Ausgangsdokument —
╔══
# Was benötigt man für ein semi-professionelles Interview (VideoBlog)



## sight011 (27. Dezember 2014)

Hey liebe Leute,

Was benötigt man alles für ein semi-professionelles Interview für einen VideoBlog?
Hier mal eben meine ersten Brainstorming Ideen:

- Make-up 
- Hintergrund
- Licht
- Kamera
- Mikrofon
- Sitzmöglichkeit
- Kärtchen mit Fragen

- Schnitt Software
- Intro Logo Animation
- Bauchbinde um Namen einzublenden 
- Outro Animation
- Sound für Intro/Outro
- Optional einspieler

- Script/Drehbuch
- Fragen

- Vorstellung der Personen
- Profil des Interviewten kurz beschreiben
- Fragen stellen
- Verabschiedung


----------



## chmee (28. Dezember 2014)

letztlich hast Du alle(?!) Punkte reingeschrieben. Man sollte sich vorab fragen, ob es ein Dialog ist? ein Monolog? Gibt das Thema es her, dass die ganze Zeit der selbe Mensch zu sehen ist? Kurzum, mehrere Kameras, um Abwechslung reinzubringen?! Schnitt, Gegenschnitt, Totale, Anschnitt Gesicht, Amerikanisch.. etc pp. Wo wird das Interview geführt? Heimelige Athmosphäre? Beide im Sessel, per-Du-Gespräch? Ergeben sich daraus noch weitere Bildmotive? Soll es aktiv sein? Aus der Hand? Vom Stativ?

Beispiele:

Stilpirat vs. Ripke - Dialog





ZDF History - Monolog





Farin Urlaub vs Kavka - Dialog





Kollegah Interview - Fragestellersituation





Sir Alex Ferguson in der klassischen Dreikamera-Geschichte





Einblender zwischen Liedern in Monologform





mfg chmee


----------



## chmee (28. Dezember 2014)

Moin. Heute morgen beim Frühstück fiel mir die Diskrepanz zwischen Frage und Aufzählung auf. "Semi" passt irgendwie nicht. Du zählst ja doch das komplette Set auf. zB würde bei mir die Maske so ziemlich als Letztes auf die Liste kommen, wenn es das Budget nicht hergibt. Also entweder komplett oder kleines Besteck. Vor Allem zählen mE 4-5 Sachen:

(1) Thema haben, vorbereiten - "die richtigen Fragen stellen"
(2) Ort (uU Erlaubnis zum Drehen)
(3) Tech-Equip - Kamera, Ton (eine Kamera, dazu im kleinsten Fall ein Fieldrecorder wie DR40 (wegen XLR mit Phantomspeisung) mit zB AKG C1000S, Rode M3 oder Sennheiser ME66)
(4) Licht (typischer 3er Koffer Kobolde/Arris mit Stativen und Dimmern, oder auch eine/zwei KinoFlo's, dazu CT-Folien)
(5) Licht setzen  (Dreipunkt wäre schön, aber auch mit einem weichen Licht ist schon geholfen)

mfg chmee


----------



## Martin Schaefer (28. Dezember 2014)

Eigentlich ist schon nahezu alles gesagt, bis auf die Anmerkung, dass klassisches Dreipunktlicht (Führung, Aufhellung, Spitze) in Interview-Situationen of unglaublich dröge wirkt. Lieber szenisches Licht bzw. available light, das man vielleicht mit ein paar Funzeln unterstützt wenn es schlicht nen Tick zu wenig ist. Das normale Fernseh-Studiolicht ist nicht zu empfehlen, wenn Atmosphäre und Persönlichkeit rüberkommen soll.
╚══
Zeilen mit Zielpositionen
╔══
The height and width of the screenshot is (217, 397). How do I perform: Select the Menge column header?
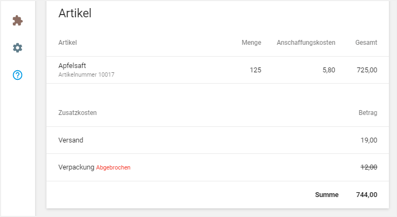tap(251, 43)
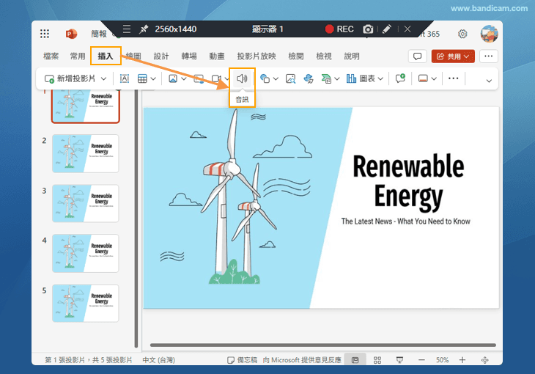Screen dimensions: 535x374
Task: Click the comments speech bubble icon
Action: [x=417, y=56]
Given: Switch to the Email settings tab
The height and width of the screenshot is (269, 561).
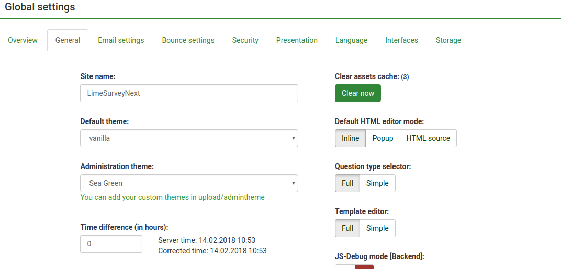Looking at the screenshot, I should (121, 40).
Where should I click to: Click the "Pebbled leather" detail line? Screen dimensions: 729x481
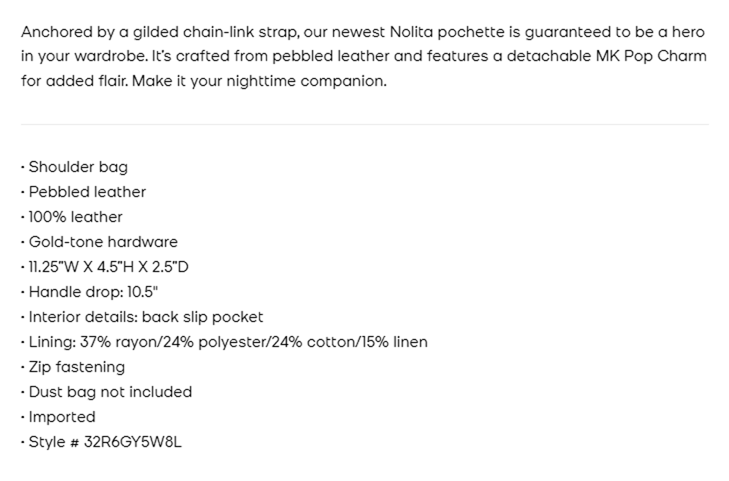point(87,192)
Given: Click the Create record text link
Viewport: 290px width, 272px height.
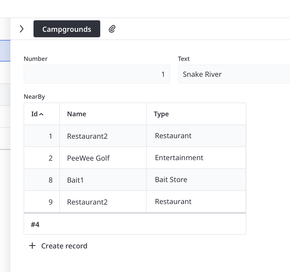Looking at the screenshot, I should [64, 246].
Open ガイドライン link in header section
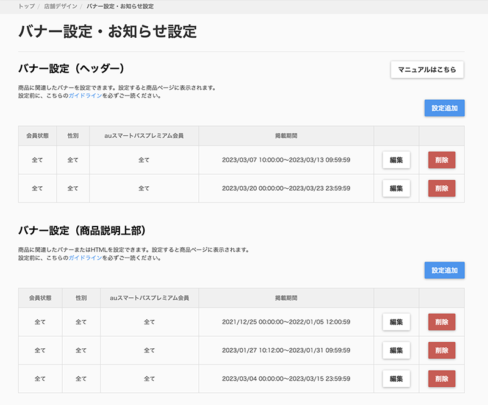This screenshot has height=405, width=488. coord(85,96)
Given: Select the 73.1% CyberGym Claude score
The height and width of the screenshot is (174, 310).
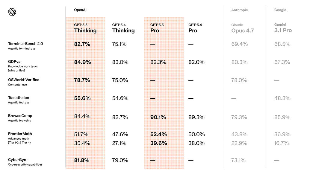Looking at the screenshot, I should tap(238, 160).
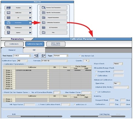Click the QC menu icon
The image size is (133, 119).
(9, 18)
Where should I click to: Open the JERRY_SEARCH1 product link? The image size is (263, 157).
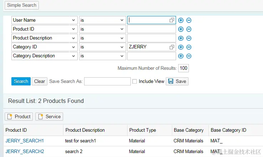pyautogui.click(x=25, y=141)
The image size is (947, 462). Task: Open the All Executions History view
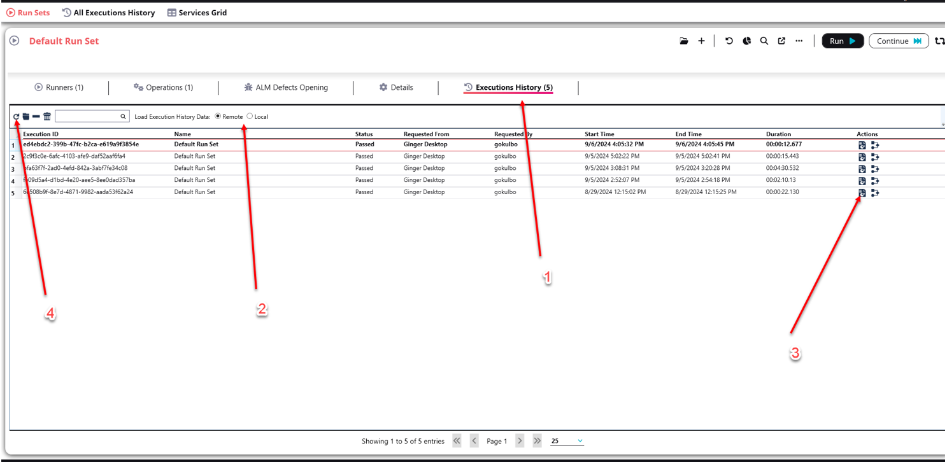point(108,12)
╚══
Schriftliche Aufgaben —
1 – Welche drei Lichter zählt Martin Schaefer im Forenthread zum klassischen Dreipunktlicht?
2 – Übertrage aus den Zeilen mit Zielpositionen alles vom Anfang bis einschließlich der Zeile mit „pyautogui.click(x=25, y=141)“ in eine nummerierte Liste. Lass dabei Leerzeilen und die Bilder weg.

Antworten je Aufgabe —
1 – Führung, Aufhellung und Spitze.

2 –
1. The height and width of the screenshot is (217, 397). How do I perform: Select the Menge column header?
2. tap(251, 43)
3. Screen dimensions: 535x374
4. Task: Click the comments speech bubble icon
5. Action: [x=417, y=56]
6. Given: Switch to the Email settings tab
7. The height and width of the screenshot is (269, 561).
8. Looking at the screenshot, I should (121, 40).
9. Where should I click to: Click the "Pebbled leather" detail line? Screen dimensions: 729x481
10. point(87,192)
11. Given: Click the Create record text link
12. Viewport: 290px width, 272px height.
13. Looking at the screenshot, I should [64, 246].
14. Open ガイドライン link in header section
15. This screenshot has height=405, width=488. coord(85,96)
16. Given: Select the 73.1% CyberGym Claude score
17. The height and width of the screenshot is (174, 310).
18. Looking at the screenshot, I should tap(238, 160).
19. Click the QC menu icon
20. The image size is (133, 119).
21. (9, 18)
22. Where should I click to: Open the JERRY_SEARCH1 product link? The image size is (263, 157).
23. pyautogui.click(x=25, y=141)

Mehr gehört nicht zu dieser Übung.